#Landmark

​Armstrong Siddeley Works​

In what is now a mix of industrial units and student accommodation, here once stood the Armstrong Siddeley Works. The works units sprawled around Parkside and Puma Way towards the northwest corner of London Road Cemetery. At peak, around 3,000 employees were based at the works.

​​Armstrong Siddeley was established in 1919 and was predominately a car manufacturer during the prewar period. During that period, they also purchased other notable companies connected to the industrial war effort at the outbreak of war. These included Vickers Armstrong, linked to military vehicles and firearms such as the Vickers Machine Gun, and Avro, linked to aircraft manufacturing and who later produced the Avro Lancaster Bomber. Armstrong Siddeley also later purchased Hawker, Sopwith and Gloster all linked to aircraft production.

​The Armstrong Siddeley works in Coventry mainly constructed aircraft components and engines. To the south of the works was RAF Baginton, a Royal Air Force airfield located 3 miles away, today a short ten-minute journey. At RAF Baginton was an Avro Lancaster assembly line where parts, assembled in the works, were transported.

​The works were attacked by the Luftwaffe (German Air Force) on 19 to 20 October 1940. This resulted in four casualties, all of them working at a First Aid Post (FAP). Nurse Jessie Stephen, FAP members John Davies and George Stones and St Johns Ambulance staff Fred Gatford.

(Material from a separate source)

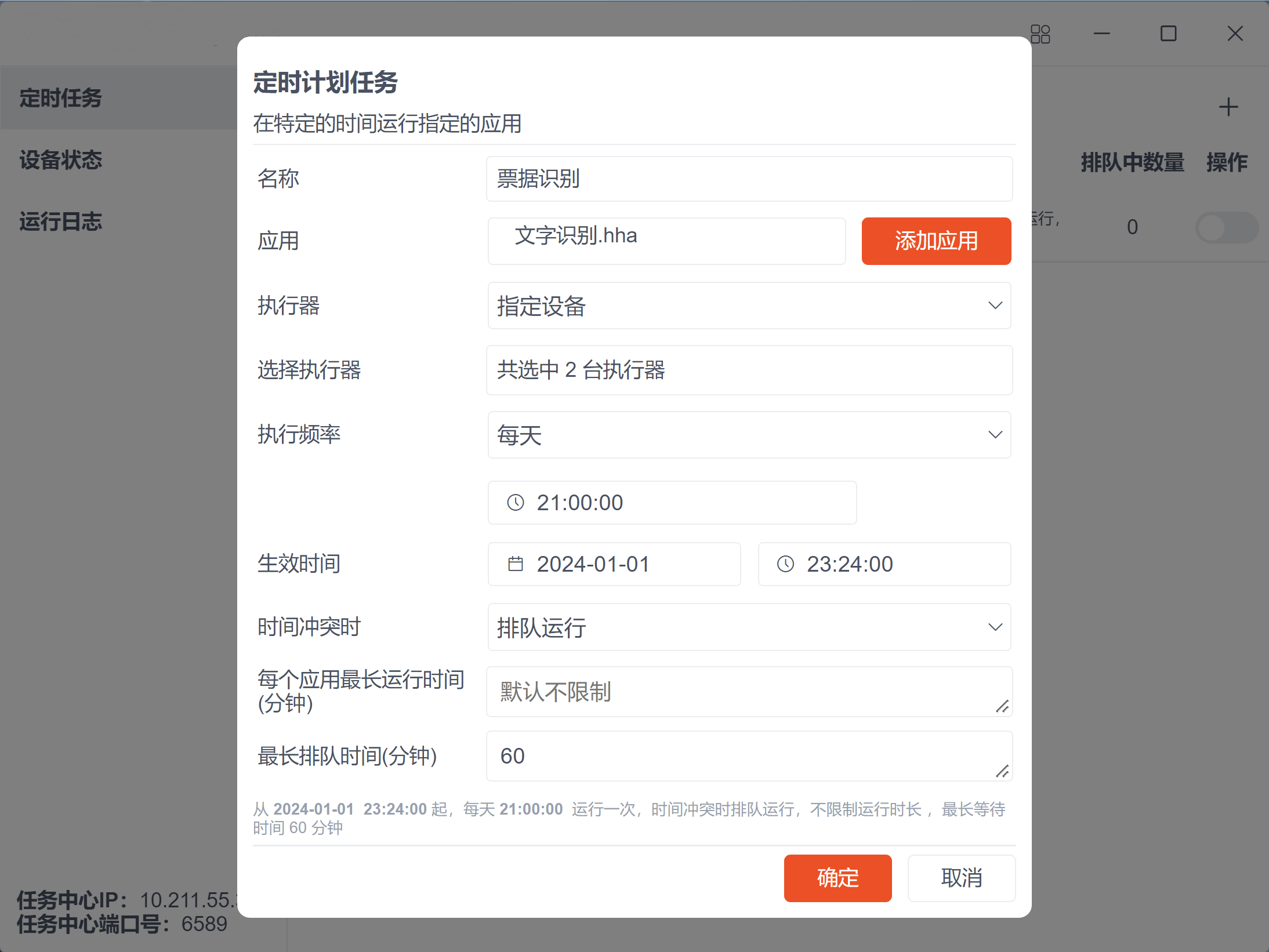Image resolution: width=1269 pixels, height=952 pixels.
Task: Click the grid layout icon in title bar
Action: [1040, 34]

​On the night of 14 November 1940, during the Luftwaffe bombing raid named Operation Moonlight Sonata, the factory was targeted. In total 26 workers were killed at the works, including six teenagers, the youngest being Edna Evans aged 16. The eldest was Alfred Barron aged 61.

​The works were never destroyed by enemy bombing. Significant damage was caused on multiple raids, but repairs were made and production continued of aircraft parts.

​The owner of Armstrong Siddeley was Sir John Davenport Siddeley, 1st Baron of Kenilworth, CBE (Commander of the Order of the British Empire). He oversaw the business of the works but was not present on the shop floor. He was knighted by the King in 1932 and went on to purchase the nearby Kenilworth Castle in 1937.